> [REQUIREMENT A] Please copy the four screen-location entries below verbatim, leaving out the pictures.

*** Opening GIVEN PASSAGE ***

Artist:    Electric Prunes
Title:    Get Me To The World On Time
Source:    CD: I Had Too Much To Dream (Last Night) (originally released on LP: The Electric Prunes)
Writer(s):    Tucker/Jones
Label:    Collector's Choice/Rhino (original label: Reprise)
Year:    1967
    With I Had Too Much To Dream (Last Night) climbing the charts in early 1967, the Electric Prunes turned to songwriter Annette Tucker for two more tracks to include on their debut LP. One of those, Get Me To The World On Time (co-written by lyricist Jill Jones) was selected to be the follow up single to Dream. Although not as big a hit, the song still did respectably on the charts (and was actually the first Electric Prunes song I ever heard on FM radio).

*** Closing GIVEN PASSAGE ***
*** Opening INPUT FOR THIS TASK ***

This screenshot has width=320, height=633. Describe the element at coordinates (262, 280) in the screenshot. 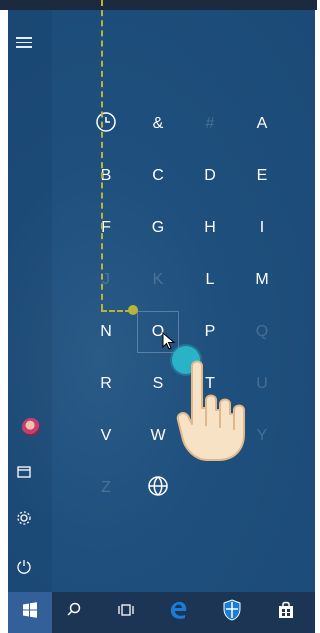

I see `letter-cell: M` at that location.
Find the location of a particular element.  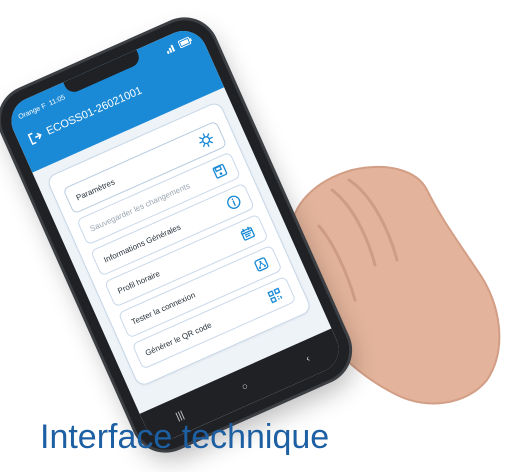

qr-icon is located at coordinates (276, 296).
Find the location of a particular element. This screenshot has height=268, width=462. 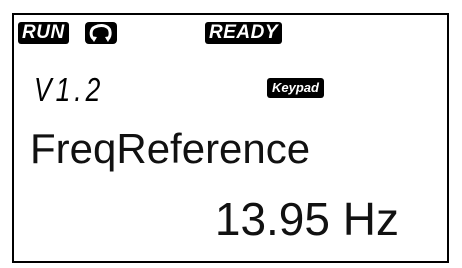

parameter-name: FreqReference is located at coordinates (170, 148).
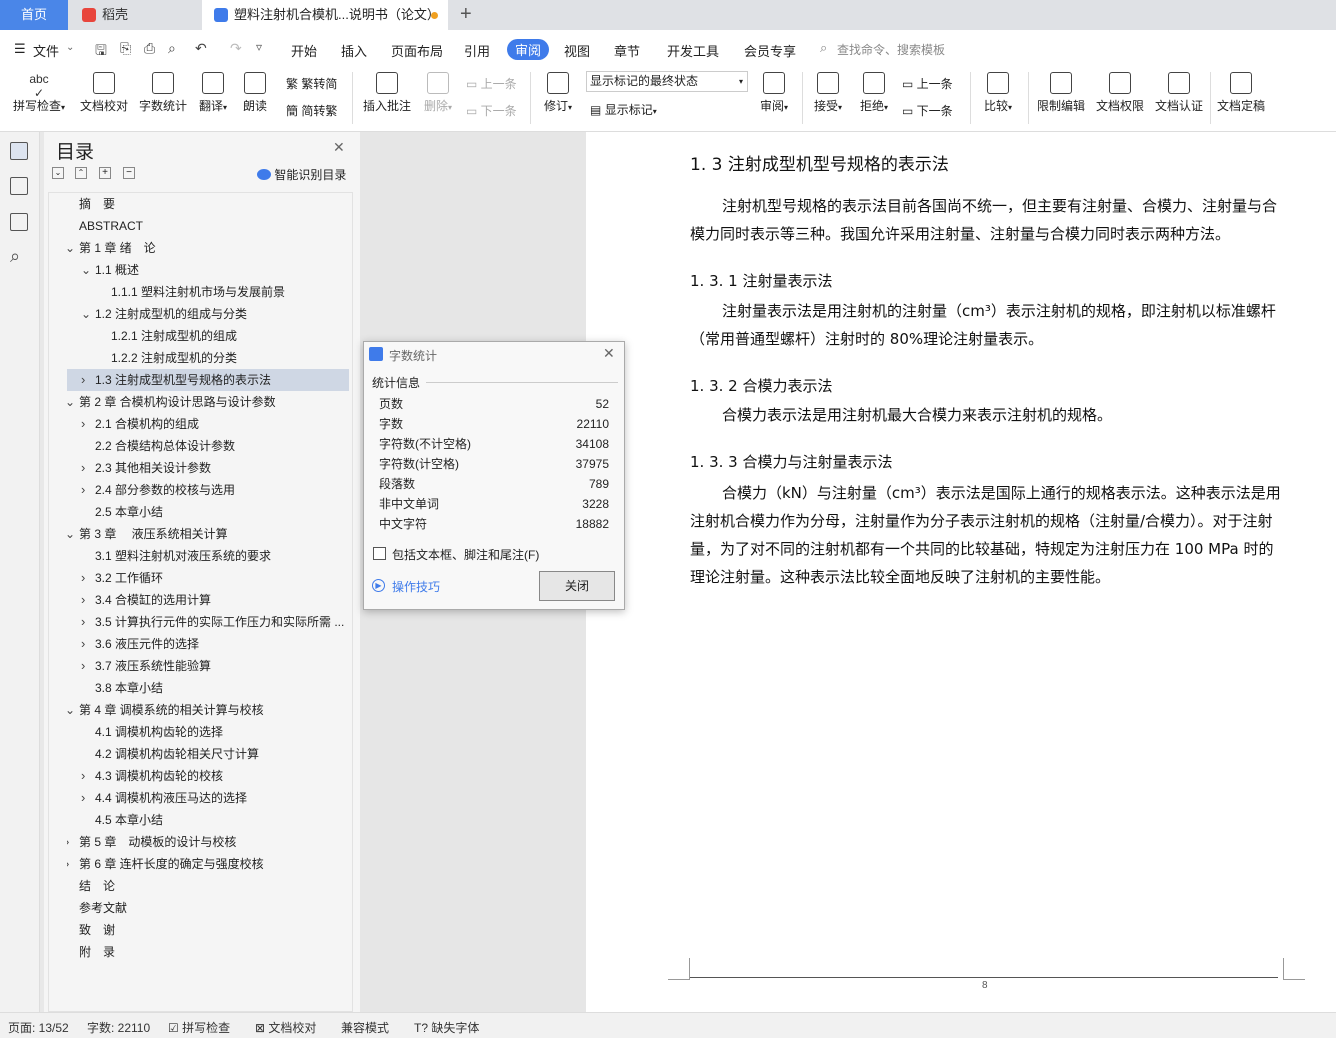 This screenshot has width=1336, height=1038. Describe the element at coordinates (874, 93) in the screenshot. I see `reject-button: 拒绝▾` at that location.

*** Closing INPUT FOR THIS TASK ***

> [REQUIREMENT B]
Answer these questions from the Electric Prunes song notes above:
(i) Which label originally released the song?
(ii) In what year was the song released?
(iii) Who co-wrote the song as lyricist?

> [ANSWER SECTION A]
This screenshot has width=320, height=633. Describe the element at coordinates (262, 280) in the screenshot. 

I see `letter-cell: M` at that location.
Find the location of a particular element.  

qr-icon is located at coordinates (276, 296).
Find the location of a particular element. This screenshot has height=268, width=462. 

parameter-name: FreqReference is located at coordinates (170, 148).
 This screenshot has width=1336, height=1038. Describe the element at coordinates (874, 93) in the screenshot. I see `reject-button: 拒绝▾` at that location.

> [ANSWER SECTION B]
(i) Reprise
(ii) 1967
(iii) Jill Jones